## PAGE
+++
Postby KG_is_back » Sun Jan 28, 2018 12:50 pm

Excellent. I will post updated version of the oversampled module later this day. There are a few other minor changes I'm working on, along with fully commented version. Current version is uncommented, to make it easier for users to add more inputs/outputs - comments mark where should the user continue the pattern to add more inputs/outputs (it should be easy to do so even if you don't know any assembler, just copy paste what is already there and rename variables).

tulamide wrote:Awesome. Now that you spotted the issue, I can't wait to hear the difference in oversampling. Btw, if it doesn't bother you too much: What exactly is the difference between your "function call" and the loop function of the DSP code editor?


As you suspect, the effectively achieve the exact same result, but through different means. The loop in DSP code is actually a simple do-while loop. Here is its assembler code with corresponding C code:
Code: Select all
push eax;         //   {
mov eax,10;         //   int counter=10;
start0:            //   do
push eax;         //
   //looped code   //      //looped code
pop eax;add eax,-1;   //   counter--;
cmp eax,0;jnz start0;//   while(counter!=0;)
+++
Lines of data
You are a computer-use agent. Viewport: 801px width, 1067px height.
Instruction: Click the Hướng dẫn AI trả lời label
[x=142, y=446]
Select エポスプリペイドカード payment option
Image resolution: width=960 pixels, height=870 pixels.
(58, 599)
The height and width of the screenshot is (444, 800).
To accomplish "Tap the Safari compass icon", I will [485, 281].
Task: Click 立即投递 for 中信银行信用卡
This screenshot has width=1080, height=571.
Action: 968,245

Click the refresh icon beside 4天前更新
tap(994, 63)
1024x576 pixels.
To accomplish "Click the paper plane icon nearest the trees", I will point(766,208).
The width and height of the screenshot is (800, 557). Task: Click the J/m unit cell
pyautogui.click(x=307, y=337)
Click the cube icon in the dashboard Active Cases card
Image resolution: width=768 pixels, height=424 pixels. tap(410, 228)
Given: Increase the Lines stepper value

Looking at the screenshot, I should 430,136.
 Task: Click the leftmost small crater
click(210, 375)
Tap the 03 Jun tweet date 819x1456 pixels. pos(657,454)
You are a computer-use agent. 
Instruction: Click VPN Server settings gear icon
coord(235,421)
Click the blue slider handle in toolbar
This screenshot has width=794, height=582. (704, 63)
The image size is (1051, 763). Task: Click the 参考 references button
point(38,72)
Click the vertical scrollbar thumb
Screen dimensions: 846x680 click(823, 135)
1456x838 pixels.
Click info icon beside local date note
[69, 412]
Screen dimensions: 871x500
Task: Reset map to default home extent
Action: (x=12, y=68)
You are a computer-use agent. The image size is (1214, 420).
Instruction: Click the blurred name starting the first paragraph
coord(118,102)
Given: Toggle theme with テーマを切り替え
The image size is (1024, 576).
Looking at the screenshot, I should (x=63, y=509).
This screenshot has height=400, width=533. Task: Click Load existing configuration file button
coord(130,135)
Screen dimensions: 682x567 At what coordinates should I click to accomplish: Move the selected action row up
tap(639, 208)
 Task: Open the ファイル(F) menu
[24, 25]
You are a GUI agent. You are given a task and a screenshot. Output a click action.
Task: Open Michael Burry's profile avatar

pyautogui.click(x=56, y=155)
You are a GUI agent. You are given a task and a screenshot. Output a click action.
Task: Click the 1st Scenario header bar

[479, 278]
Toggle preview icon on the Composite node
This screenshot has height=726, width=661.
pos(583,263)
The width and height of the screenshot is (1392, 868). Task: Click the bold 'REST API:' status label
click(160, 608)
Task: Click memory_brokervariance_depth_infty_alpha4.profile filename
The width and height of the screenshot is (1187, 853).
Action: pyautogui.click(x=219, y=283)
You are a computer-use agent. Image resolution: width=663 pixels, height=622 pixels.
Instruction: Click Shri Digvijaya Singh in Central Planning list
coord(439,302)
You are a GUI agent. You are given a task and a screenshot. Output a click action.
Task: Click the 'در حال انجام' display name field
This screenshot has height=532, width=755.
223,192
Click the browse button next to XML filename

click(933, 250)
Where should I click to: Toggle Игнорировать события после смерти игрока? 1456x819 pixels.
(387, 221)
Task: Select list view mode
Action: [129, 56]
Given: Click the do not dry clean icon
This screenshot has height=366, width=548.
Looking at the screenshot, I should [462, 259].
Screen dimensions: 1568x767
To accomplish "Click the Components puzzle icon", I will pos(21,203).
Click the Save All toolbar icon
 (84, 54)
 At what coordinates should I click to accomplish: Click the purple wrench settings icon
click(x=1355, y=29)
+++
## SET TASK
Write out the forum post from "tulamide wrote:Awesome. Now" to "DSP code editor?", substituting "upsampling" for "oversampling".

## RESULT FOR THIS EXERCISE
tulamide wrote:Awesome. Now that you spotted the issue, I can't wait to hear the difference in upsampling. Btw, if it doesn't bother you too much: What exactly is the difference between your "function call" and the loop function of the DSP code editor?